At the line containing "This screenshot has width=682, height=452.", begin an exact copy of the lines below and continue through the final one, with no pictures.

(Items from a dataset)

● ● ● ●

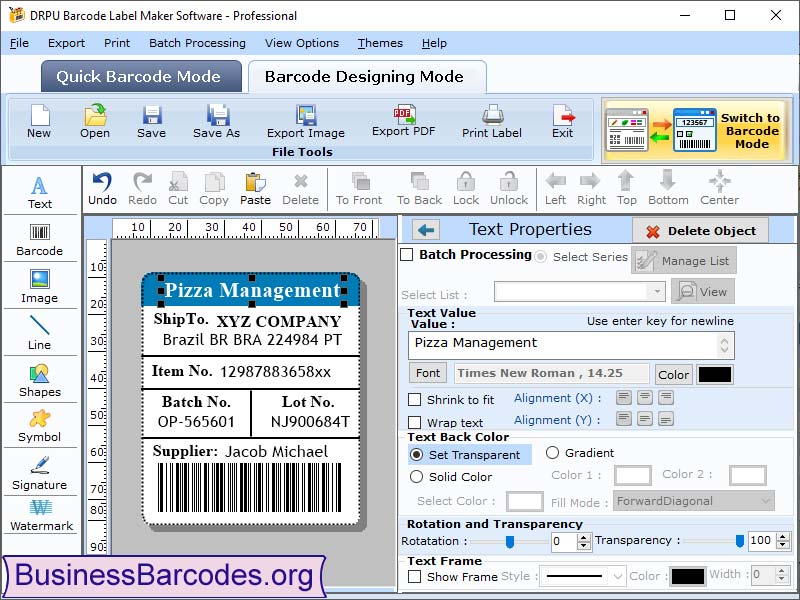This screenshot has height=600, width=800.
Task: Click the Print Label icon
Action: (491, 122)
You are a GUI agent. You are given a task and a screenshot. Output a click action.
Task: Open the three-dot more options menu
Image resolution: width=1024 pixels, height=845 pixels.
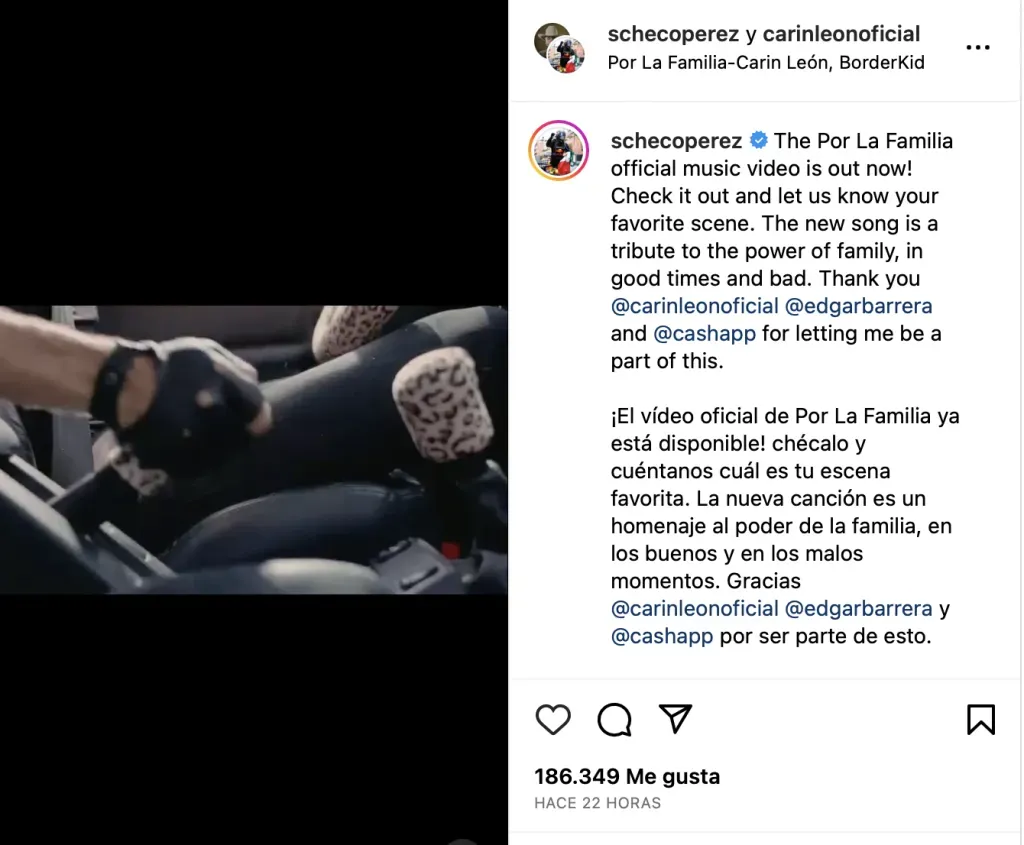[x=978, y=47]
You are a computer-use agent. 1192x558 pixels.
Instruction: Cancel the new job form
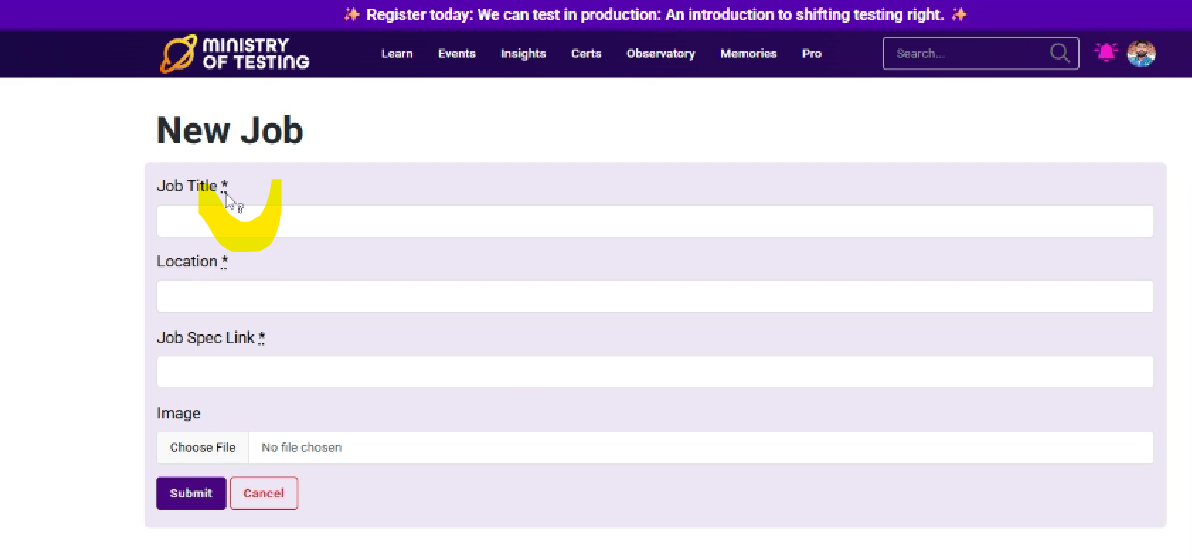tap(264, 493)
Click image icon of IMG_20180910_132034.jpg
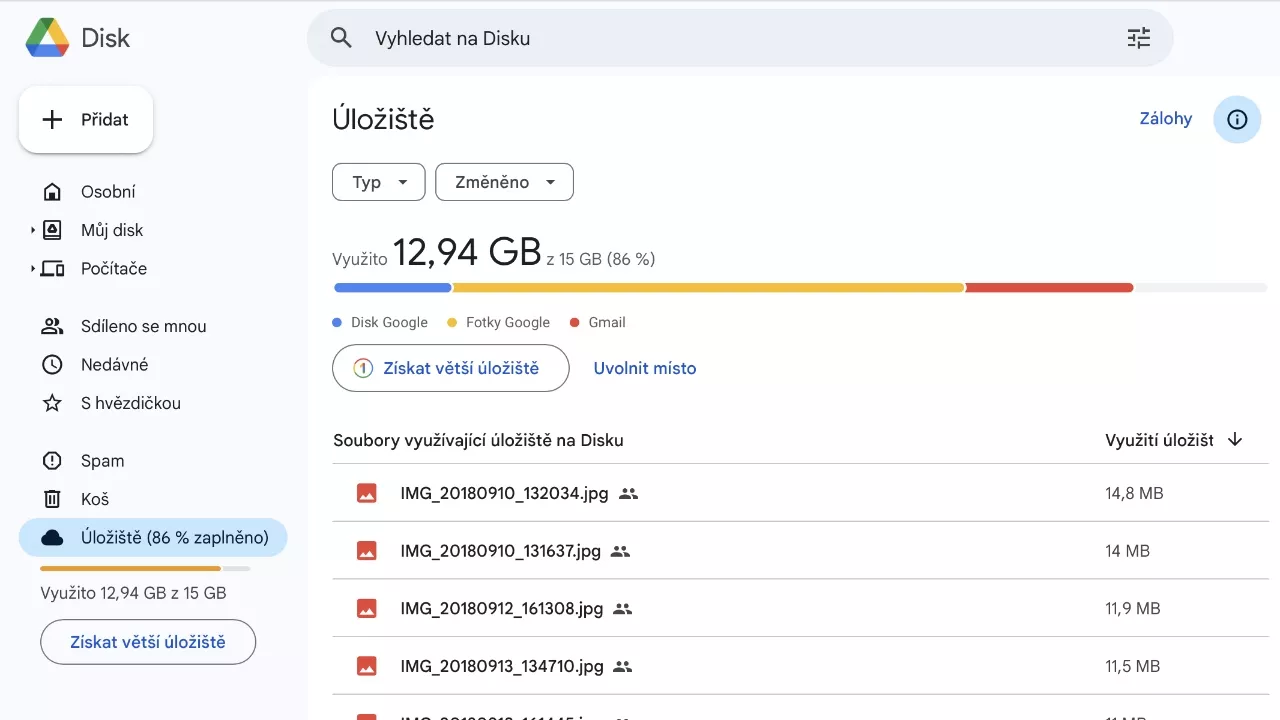This screenshot has height=720, width=1280. point(367,493)
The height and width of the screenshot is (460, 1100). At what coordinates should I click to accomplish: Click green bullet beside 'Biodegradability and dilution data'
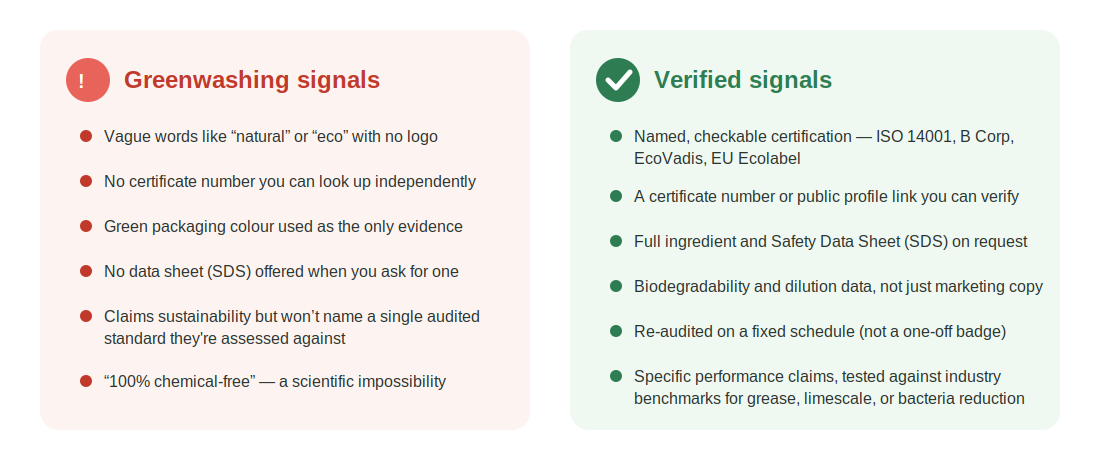point(616,286)
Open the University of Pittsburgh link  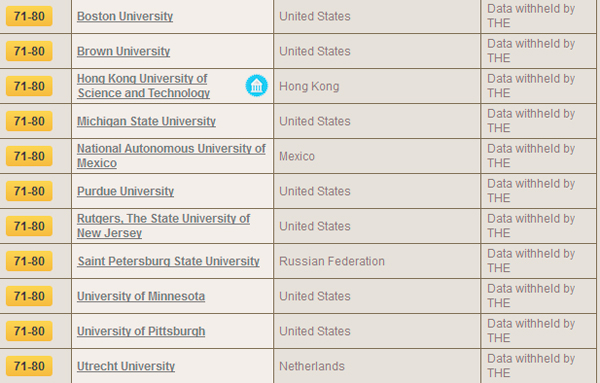coord(141,331)
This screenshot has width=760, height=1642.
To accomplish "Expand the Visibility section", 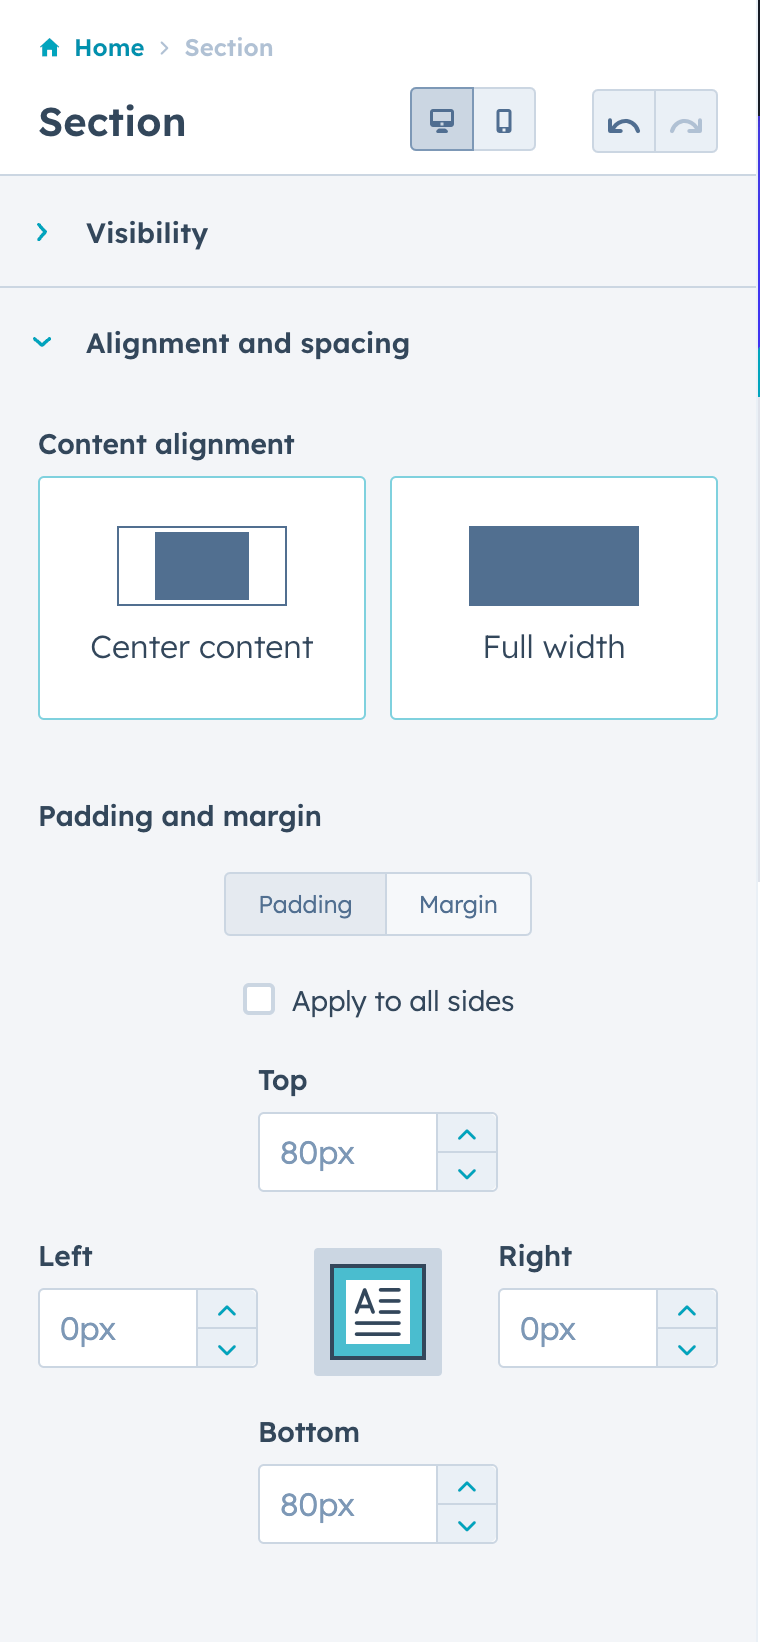I will pos(41,232).
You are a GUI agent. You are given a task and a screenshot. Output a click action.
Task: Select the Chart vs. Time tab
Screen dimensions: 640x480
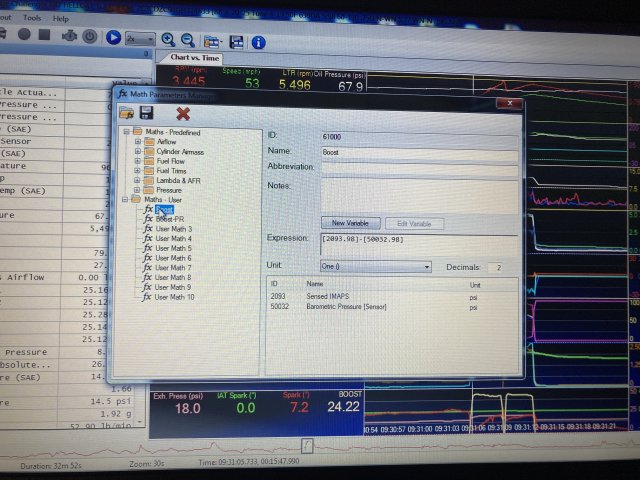pos(194,58)
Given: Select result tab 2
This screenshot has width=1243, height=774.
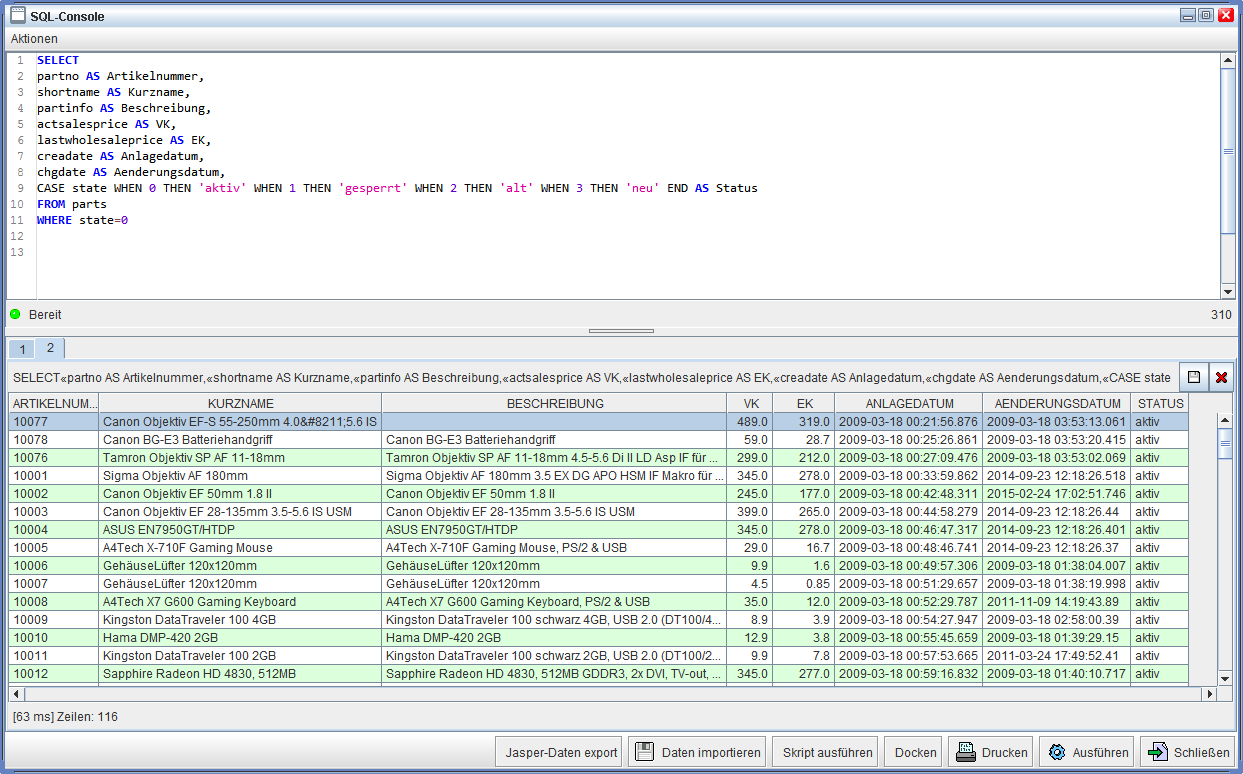Looking at the screenshot, I should 49,348.
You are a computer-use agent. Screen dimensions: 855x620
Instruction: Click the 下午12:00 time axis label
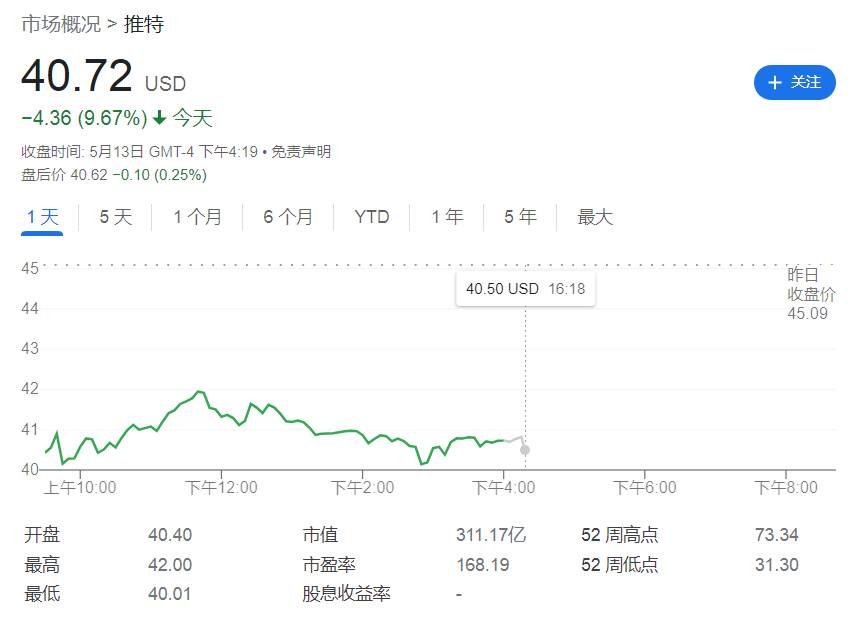tap(221, 488)
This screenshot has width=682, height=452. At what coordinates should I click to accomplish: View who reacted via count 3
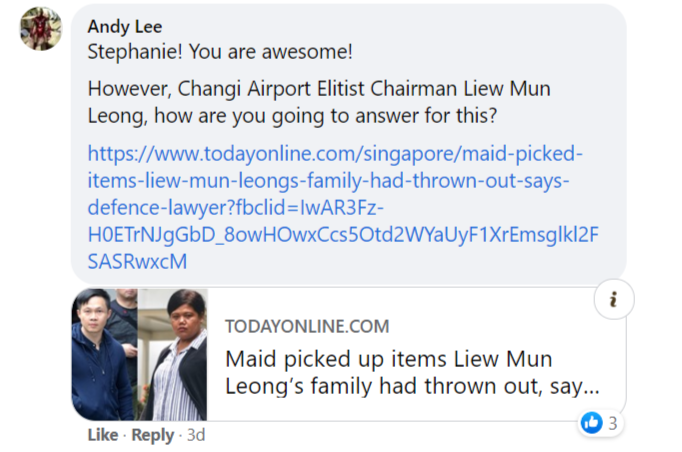coord(612,423)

● ● ● ●

» **Task output**:
This screenshot has width=682, height=452. At what coordinates should I click to accomplish: View who reacted via count 3
coord(612,423)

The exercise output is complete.